• Directions
Rewrite the items below, replacing "screenshot" with "screen capture" wherever it occurs and leaving everything else unchanged.

• Dataset entries
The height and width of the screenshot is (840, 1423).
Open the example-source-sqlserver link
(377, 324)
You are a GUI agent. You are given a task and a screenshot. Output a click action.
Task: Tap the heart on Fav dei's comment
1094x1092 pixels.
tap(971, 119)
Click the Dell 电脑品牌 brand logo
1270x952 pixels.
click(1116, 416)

• Answer to this task
The height and width of the screen capture is (840, 1423).
Open the example-source-sqlserver link
(377, 324)
You are a GUI agent. You are given a task and a screen capture. Output a click action.
Task: Tap the heart on Fav dei's comment
1094x1092 pixels.
tap(971, 119)
Click the Dell 电脑品牌 brand logo
1270x952 pixels.
click(1116, 416)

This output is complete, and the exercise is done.